Google Privacy Policies Face Added EU Scrutiny

Google’s Street View cars are central to some of EU regulators’ issues with Google.

Regulators from the European Union want Google to adjust its privacy policies.

In a letter to Google CEO Larry Page, those officials asked for more insight into how Google utilizes its users’ voluminous personal information, particularly in light of the search-engine giant’s decision to spread that information across its services such as YouTube and Google+.

“Google should modify its practices when combining data across services,” the letter read, according to Bloomberg.

France’s National Commission for Computing and Civil Liberties (CNIL), which kicked off the investigation in February on behalf of EU regulators, plans on unveiling the findings of a Google audit Oct. 16. The Guardian claims that those findings will indicate Google’s privacy policies, which don’t offer an opt-out, breach EU law. Possible penalties could include fines.

“By putting the CNIL in charge of this, the EU was going for blood,” Chris Watson, a partner at the London law firm CMS Cameron McKenna, told the British newspaper. “It was a declaration of intent.”

Google has faced scrutiny from the European Union before. In the summer of 2010, a number of EU nations decided to probe whether Google’s Street View cars had inadvertently siphoned up several hundred Gigabytes of data from unsecured WiFi networks. That vacuuming also attracted attention of U.S. representatives, who queried the Federal Trade Commission (FTC) to see if Google’s Street View cars had violated U.S. laws.

The European Commission (the EU’s executive body for proposing and enforcing legislation, including antitrust statutes) recently issued a plan for promoting cloud computing on the continent.

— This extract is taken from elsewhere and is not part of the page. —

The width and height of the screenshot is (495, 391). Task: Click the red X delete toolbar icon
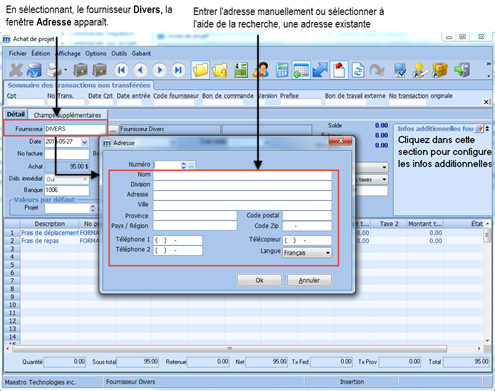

That plan centered on three key components, including an adoption of common standards and certification, development of model contract terms for issues such as data ownership, and “better public procurement” of cloud services in Europe.

EU regulators believe that cloud computing could help raise the collective GDP to the tune of nearly 1 trillion Euros within the next eight years, in addition to helping make Europe a more competitive force in the technology world.